Properties of human and rodent S-adenosylmethionine decarboxylase.

Abstract

S-Adenosylmethionine decarboxylase (AdoMetDC) is a key enzyme in the biosynthesis of the polyamines spermidine and spermine. Its product, decarboxylated S-adenosylmethionine (dcAdoMet) is used as an aminopropyl donor by spermidine synthase and spermine synthase (Williams-Ashman and Pegg, 1981; Pegg and McCann, 1982; Tabor and Tabor, 1984a). Once decarboxylated by the action of AdoMetDC, S-adenosylmethionine (AdoMet) becomes committed to polyamine production since methyltransferases use dcAdoMet very poorly, if at all (Pegg, 1984, 1986). In fact, the only known metabolic route for further metabolism of dcAdoMet apart for its use as an aminopropyltransferase substrate is its acetylation (Wagner et al., 1985; Pegg et al., 1986) The supply of dcAdoMet is normally regulated very tightly by the cellular polyamine content and this regulation is brought about by changes in the activity of AdoMetDC (Pegg, 1984). In this way, the cellular content of dcAdoMet is usually kept very low (about 1–3% of AdoMet content) as its synthesis is linked to the ability of the aminopropyltransferases to use it to form polyamines.
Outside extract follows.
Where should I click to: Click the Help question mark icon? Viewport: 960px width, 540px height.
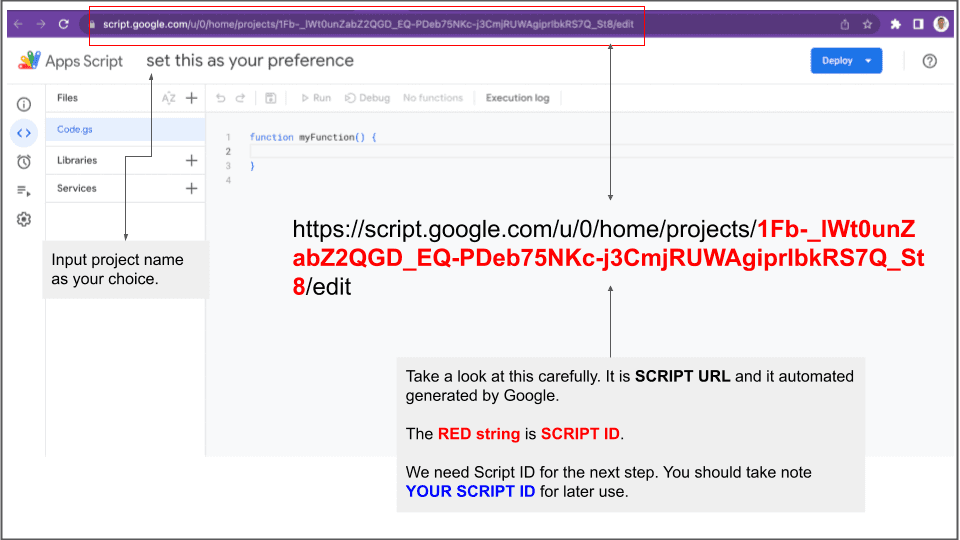[x=929, y=61]
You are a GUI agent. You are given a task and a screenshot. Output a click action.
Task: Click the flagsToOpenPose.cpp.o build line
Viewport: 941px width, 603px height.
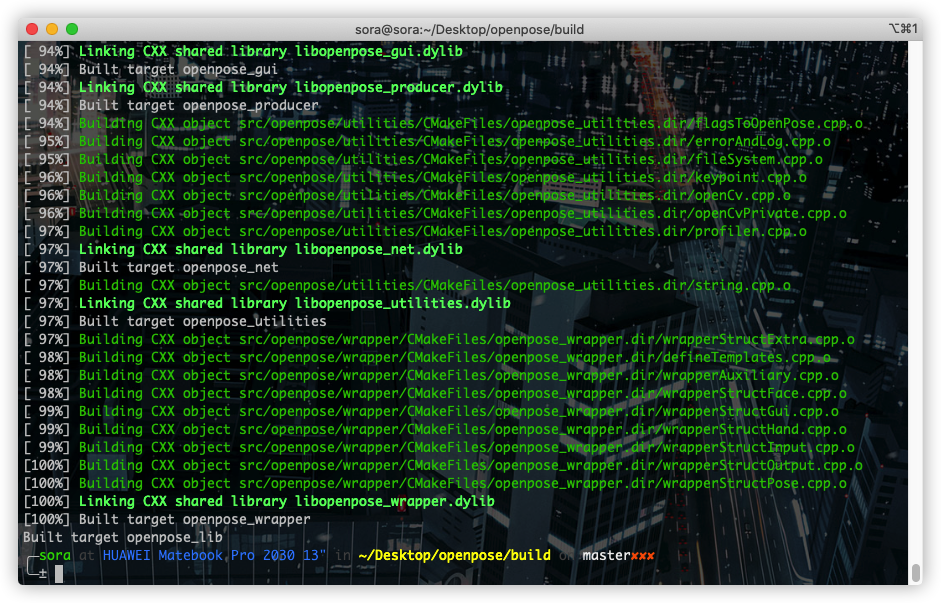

Only when cellular polyamine metabolism is deranged by inhibition of the other enzymes in the polyamine biosynthetic pathway does the dcAdoMet content rise. Increases of several hundred fold occur when ornithine decarboxylase (ODC) activity is inhibited by drugs such as α-difluoromethylornithine (DFMO) and, only under these conditions, is the acetyl derivative of dcAdoMet formed in significant amounts (Pegg, 1986). The increased content of dcAdoMet is due to both an increase in the activity of AdoMetDC (Alhonen-Hongisto, 1980; Mamont et al., 1981; Pegg, 1984) and to the inability of the aminopropyltransferases to utilize the dcAdoMet formed by it because of the absence of putrescine and spermidine to serve as aminopropyl acceptors.